11月第二週、9日のロンドンタイムからNYタイムへと移行しようとした時間帯に突然ファイザーの新型コロナウイルスワクチンが治験で9割の効果を確認したといったニュースがヘッドラインを走ったことから、株も為替も猛烈なリスクオン相場が展開することとなりました。

NYダウは一時1600ドル近い暴騰を記録し、ドル円も103.700円レベルから何度も噴き上げてストップロスをつけて105.680円の手前までショートカバーするという驚きの事態をなったのはご存じの通りです。

しかし、その後ファイザーのCEOがあらかじめ予定していたとはいえ保有株の6割のこの報道後の高値で売り抜け、さらに上級副社長も同様の売り抜けを行っていたことが明らかになり、合法ではあるものの本当にそんなことをCクラスが行っていいのかという懐疑的な見方も広がり、そもそもワクチンに効果があるのかマイナス70度以上を維持して保管、移送が可能なのかといった問題も噴出しはじめ、株価のほうはまだこのユーフォーリア相場の名残を残したものの為替は完全にリスクオン賞味期限切れの展開に逆戻りしています。

ドル円は103円台までの全値戻しすら視野に入る展開に

ドル円4時間足推移

週前半大きく上昇したドル円でしたが、さすがに105円台中盤から上はオーバーシュート気味にストップロスをつけただけだったようで、時間が経つにつれて105.500円すら超えられなくなり、13日には結局104円台にまで落ち込み下髭もつけないままに104円台中盤で週の取引を終えるというまさかの展開になってしまいました。

週明けもある程度の戻りはあるのだろうと思われますが、もはや105円台は絶好の売り場でむしろここから再度下値をためしにいく動きのほうに注意が必要になってきています。

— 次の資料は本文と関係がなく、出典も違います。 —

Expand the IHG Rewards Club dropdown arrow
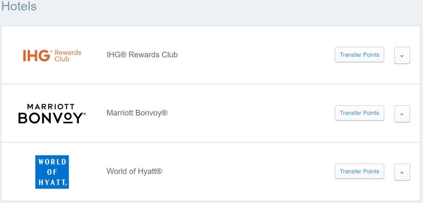This screenshot has width=423, height=203. coord(402,56)
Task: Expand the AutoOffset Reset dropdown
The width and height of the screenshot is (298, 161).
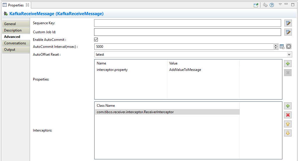Action: (289, 55)
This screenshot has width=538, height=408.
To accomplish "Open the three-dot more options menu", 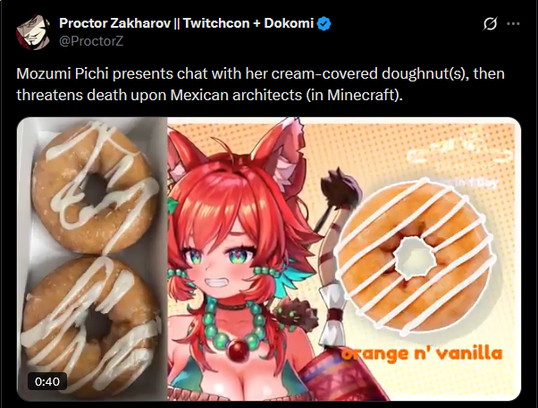I will pos(513,23).
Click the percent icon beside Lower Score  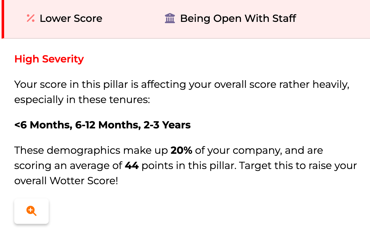(x=31, y=18)
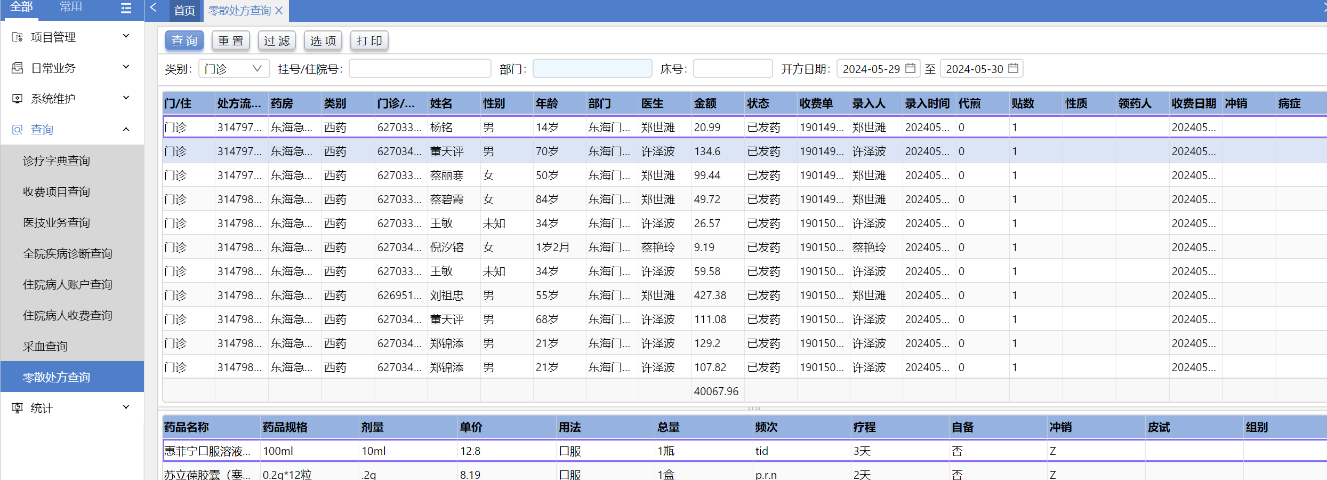This screenshot has height=480, width=1327.
Task: Expand the 统计 menu chevron
Action: [126, 407]
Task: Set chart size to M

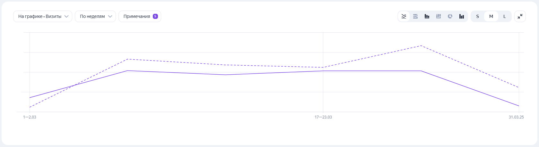Action: (x=491, y=16)
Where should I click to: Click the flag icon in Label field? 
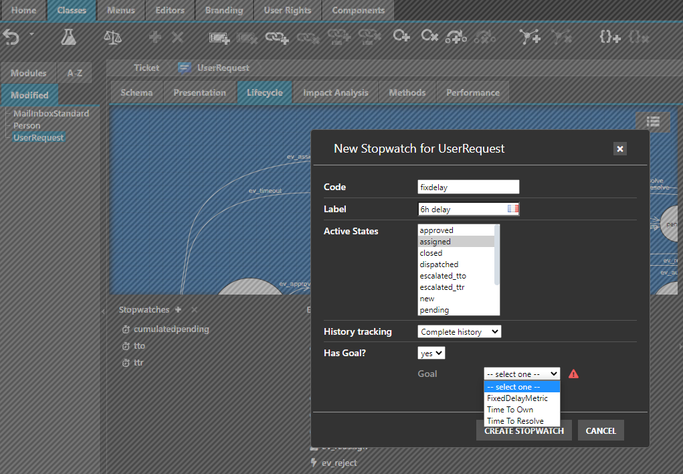[x=512, y=209]
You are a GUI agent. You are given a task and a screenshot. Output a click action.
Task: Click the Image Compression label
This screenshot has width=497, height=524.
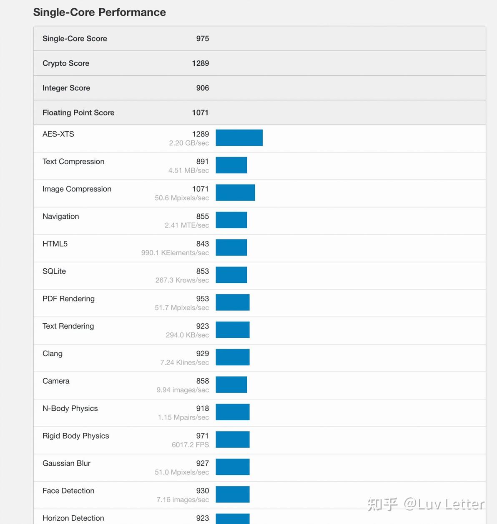click(x=77, y=189)
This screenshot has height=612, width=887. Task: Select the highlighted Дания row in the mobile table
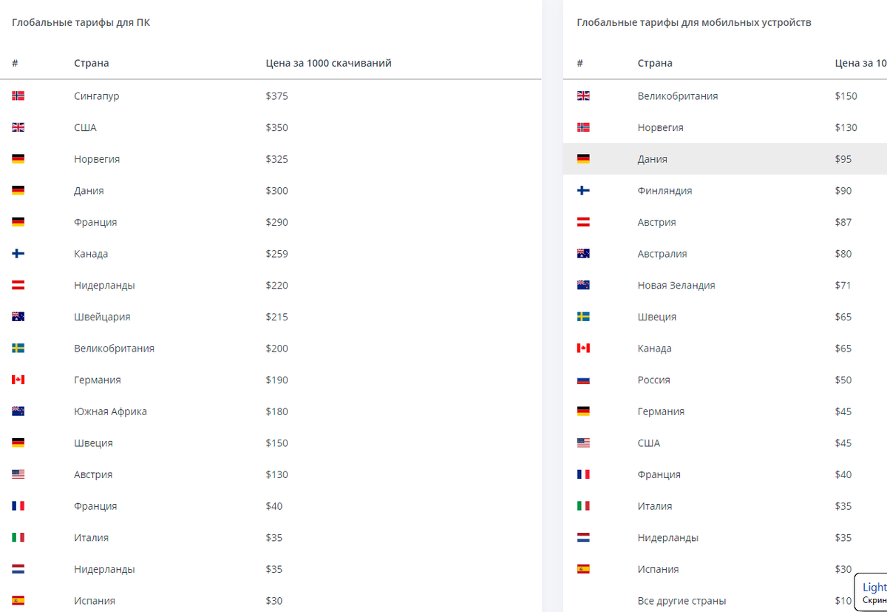(x=725, y=159)
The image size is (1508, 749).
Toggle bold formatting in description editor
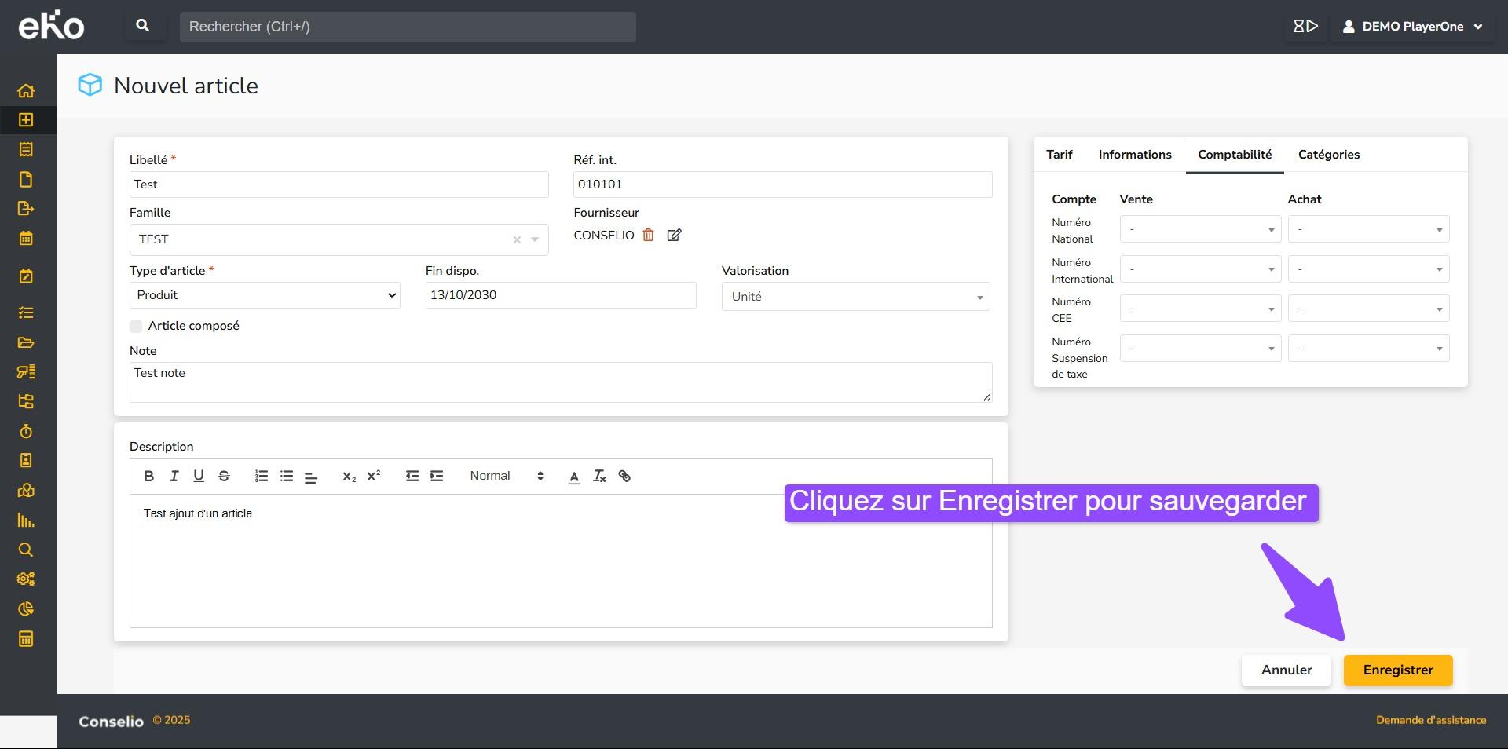click(148, 476)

材料的には103円をさらに下抜けるほど大きな下落要因はありませんが、12月のECB理事会、FRB政策決定契合では双方ともに緩和措置がでることはほぼ決まりの状況で相対的に円高になる可能性も高まってきているだけに、ここから12月相場についてはドル円の上値が一層重くなることも視野に入れる必要がでてきているようです。

ポンド、ユーロはBREXIT待ちだがもはや交渉決裂は時間の問題か

ポンド、ユーロともにファイザーのワクチン期待から大きく上昇することとなった一週間でした。

とくにUKはファイザーからすでにワクチンを9000万人分確保する予約をしているということで、感染収束に大手をかけられるのではないかという期待もあったようで、ユーロも同様に上昇する相場となりました。

しかし、15日には本来決着がつくはずのUKのBREXIT交渉が週明けまで伸びるということから、事実上ハードBREXITが避けられないのではないかといった憶測も飛び交う始末で、一時的にまたポンドとユーロが売られる時間帯も見られました。

テクニカル的には上方向も考えられ、まさに交渉結果次第の時間帯がさらに近づいてきていることを感じさせられます。

ユーロドルは上値は1.19超あたりで下値は1.16の手前が意識されるところですが、状況次第ではまた下抜けする可能性もありそうで、注意が必要な一週間です。

欧州圏での新型コロナの感染は完全に新たなステージに突入しており、欧州系で変異したコロナウイルスは飛沫感染しやすいという結果もでていることから、ロックダウを解除できる見通しが全く立っていません。

本来ならばクリスマス前に一旦収束に持ち込むことを前提にして、11月早めのロックダウンに踏み切った国も多かったようですが、そのような目論みにウイルスが収束しない危険性がかなり高まっています。

ユーロドル4時間足推移

11月第三週は米国の感謝祭前のフルに稼働する一週間で、最終週になると市場参加者が大きく減ることになりますから、ここからどのように取引きするかはかなり重要な時間帯になります。

動かない通貨ペアに固執するよりも動意のある通貨で、利益を確保することを考えたい一週間となりそうです。